Alex needs to get out of himself and won’t, because tiny Linfield, Ohio beckons, with or without the PhD he works his way into. Poppy? She needs to park her luggage and take care of “life” outside of the jetway.

Haley and three screenwriters neglect the “best friend/sounding board” roles — Alex doesn’t get one at all, basically — overdo the motherly, hip and concerned “fan” travel mag editor/boss role (Jameela Jamil) and leave her promisingly adorable, annoying and sexually hip parents (Molly Shannon and Alan Ruck) behind too soon.

It all feels and plays recycled and watered-down — the longing, the testy edge that’s supposed to signal “sparks,” the heartache of indecision.

The writerly narration is travel-blog bland, and nothing in Poppy’s “written” words tell us she’s the new Hemingway, Bourdain or Pico Iyer.

Maybe Poppy’s got a point, resisting being attracted to this unsurprising, “reliable” and unsophisticated, untraveled potential beau.

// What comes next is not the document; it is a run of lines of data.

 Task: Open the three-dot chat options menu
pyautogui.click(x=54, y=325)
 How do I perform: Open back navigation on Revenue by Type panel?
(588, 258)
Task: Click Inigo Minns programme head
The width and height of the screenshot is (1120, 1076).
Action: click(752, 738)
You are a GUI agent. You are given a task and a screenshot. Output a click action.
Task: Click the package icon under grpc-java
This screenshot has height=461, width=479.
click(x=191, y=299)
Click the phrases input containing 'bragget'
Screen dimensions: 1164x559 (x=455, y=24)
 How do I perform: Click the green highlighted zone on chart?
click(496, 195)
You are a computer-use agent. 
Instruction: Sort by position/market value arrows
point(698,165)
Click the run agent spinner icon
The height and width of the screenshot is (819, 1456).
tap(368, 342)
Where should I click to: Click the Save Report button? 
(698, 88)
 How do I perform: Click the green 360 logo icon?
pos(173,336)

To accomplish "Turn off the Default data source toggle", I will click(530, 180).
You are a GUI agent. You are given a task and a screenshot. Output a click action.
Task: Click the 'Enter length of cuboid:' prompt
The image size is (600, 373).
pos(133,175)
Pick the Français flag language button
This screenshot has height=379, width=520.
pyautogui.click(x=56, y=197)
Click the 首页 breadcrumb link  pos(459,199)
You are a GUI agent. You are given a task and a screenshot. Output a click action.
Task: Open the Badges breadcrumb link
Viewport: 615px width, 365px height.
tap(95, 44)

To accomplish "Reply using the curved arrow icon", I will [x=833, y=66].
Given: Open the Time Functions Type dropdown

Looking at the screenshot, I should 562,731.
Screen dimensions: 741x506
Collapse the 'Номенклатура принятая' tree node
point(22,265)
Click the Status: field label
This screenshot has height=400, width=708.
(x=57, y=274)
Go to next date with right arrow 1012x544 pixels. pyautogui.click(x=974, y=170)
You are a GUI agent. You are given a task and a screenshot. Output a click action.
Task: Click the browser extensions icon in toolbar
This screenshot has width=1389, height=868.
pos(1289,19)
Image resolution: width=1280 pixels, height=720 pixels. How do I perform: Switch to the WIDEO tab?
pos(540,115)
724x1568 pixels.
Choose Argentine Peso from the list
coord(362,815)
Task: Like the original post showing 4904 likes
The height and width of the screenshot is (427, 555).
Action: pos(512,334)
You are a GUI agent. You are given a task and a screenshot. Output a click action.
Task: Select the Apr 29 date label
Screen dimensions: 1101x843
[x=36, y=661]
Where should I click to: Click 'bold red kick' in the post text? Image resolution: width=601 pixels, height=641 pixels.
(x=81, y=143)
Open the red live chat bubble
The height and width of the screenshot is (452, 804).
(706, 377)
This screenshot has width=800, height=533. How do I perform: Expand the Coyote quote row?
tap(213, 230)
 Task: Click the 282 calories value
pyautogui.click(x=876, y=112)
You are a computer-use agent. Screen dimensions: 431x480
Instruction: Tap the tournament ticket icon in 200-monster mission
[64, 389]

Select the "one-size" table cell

The fact that the script simply isn’t having it is no reason to sit through this if you’ve ever seen another screen romance.

But if you’re young enough that you haven’t viewed the “modern” benchmark movies of the genre — “The Sure Thing,” “French Kiss” and “When Harry Met Sally” for starters — and you think “Anyone But You” is your high bar, by all means have a go.

Rating: PG-13, nudity, sexual situations, profanity

Cast: Emily Bader, Tom Blyth, Sarah Catherine Hook and Lucien Laviscount, with Alan Ruck and Molly Shannon.

Credits: Directed by Brett Haley, scripted by Yulin Kuang, Amos Vernon and Nunzio Randazzo, based on the novel by Emily Henry. A Sony release on Netflix.